→ TO DO
When you reach the line that contains "You are a computer-use agent. The", give it back exactly along with each line after it to the end of the entries; skip any pictures.

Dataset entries
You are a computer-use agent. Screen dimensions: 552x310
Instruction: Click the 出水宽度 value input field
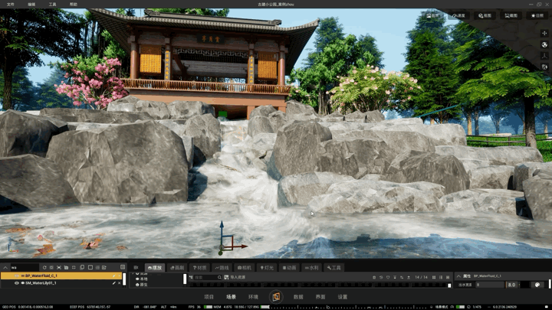[490, 285]
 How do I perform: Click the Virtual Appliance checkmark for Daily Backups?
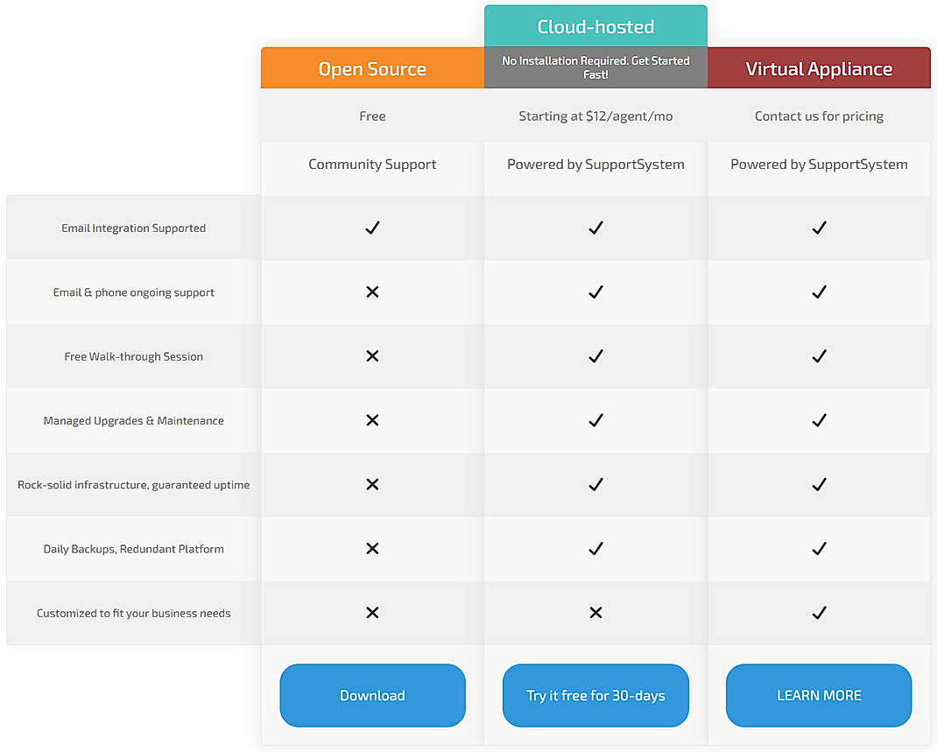(x=819, y=549)
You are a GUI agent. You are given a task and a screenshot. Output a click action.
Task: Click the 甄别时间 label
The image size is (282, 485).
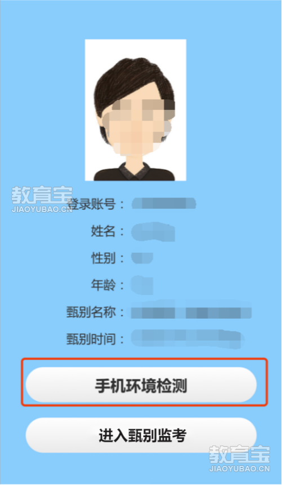pos(91,340)
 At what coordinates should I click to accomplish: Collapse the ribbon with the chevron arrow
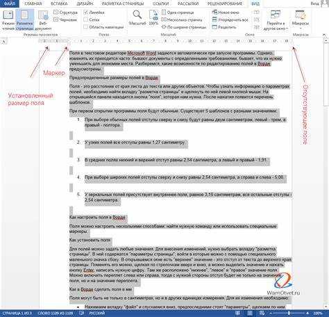[x=324, y=35]
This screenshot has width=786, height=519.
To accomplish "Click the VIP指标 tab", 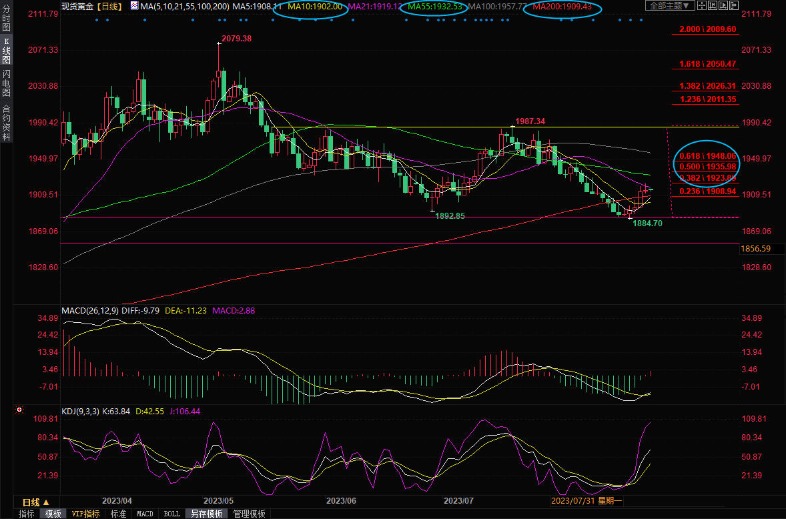I will coord(85,514).
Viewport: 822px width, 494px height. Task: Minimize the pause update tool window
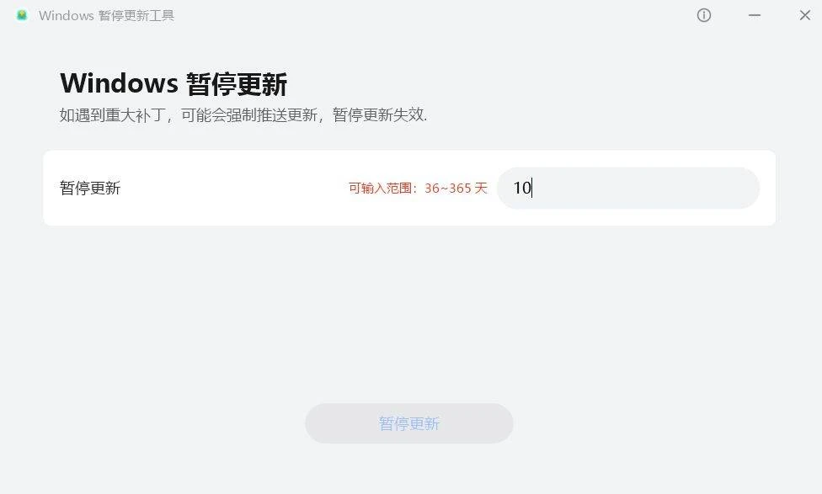(755, 15)
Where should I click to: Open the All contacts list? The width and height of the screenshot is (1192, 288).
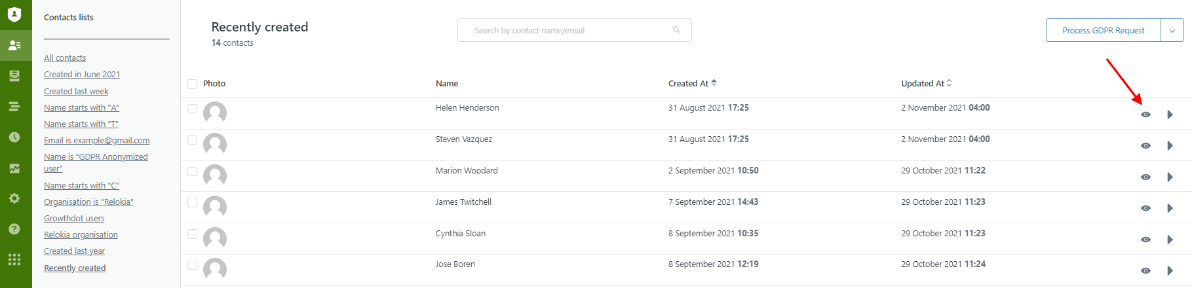pos(65,58)
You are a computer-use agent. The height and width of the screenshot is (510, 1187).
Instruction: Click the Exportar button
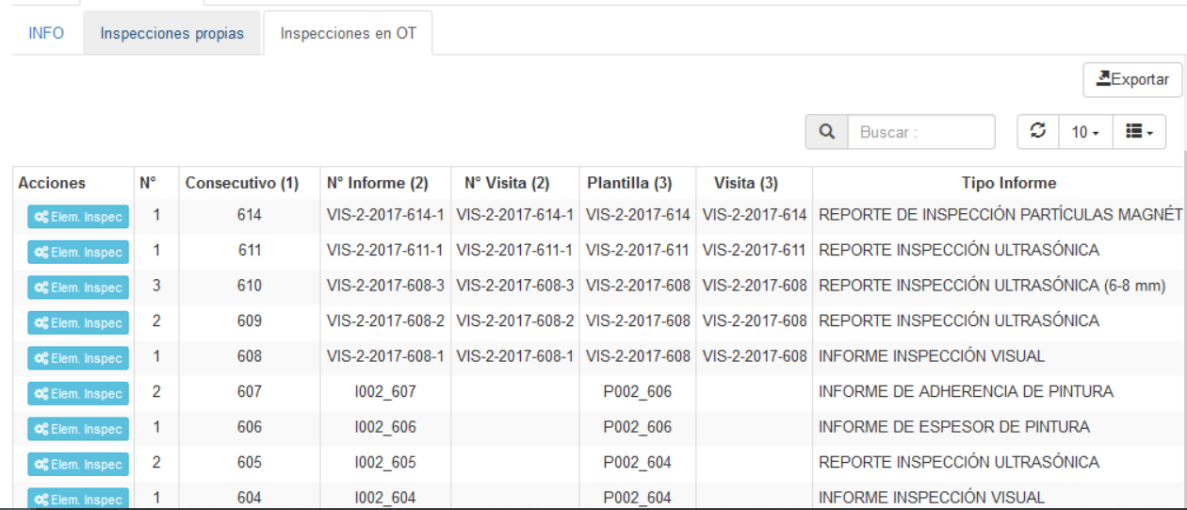click(x=1132, y=80)
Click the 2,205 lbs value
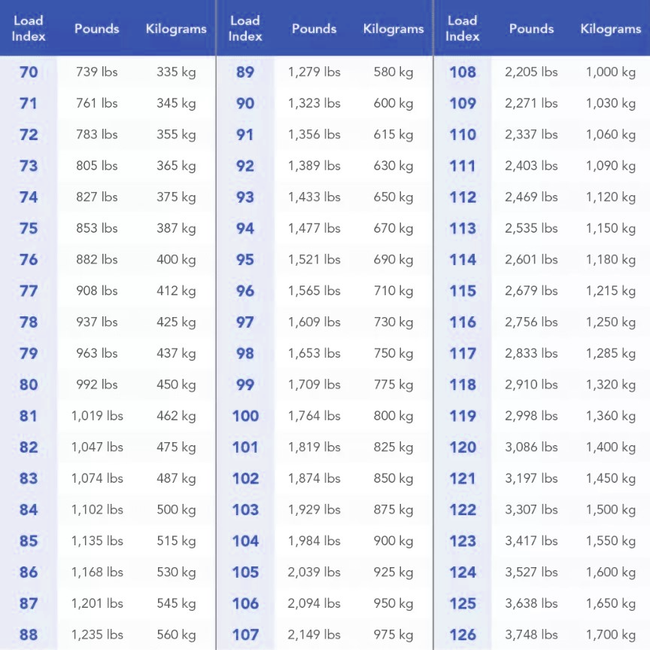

→ REPLY
You are a computer-use agent. The height and width of the screenshot is (510, 1187).
Instruction: Click the Exportar button
click(x=1132, y=80)
Click the 2,205 lbs value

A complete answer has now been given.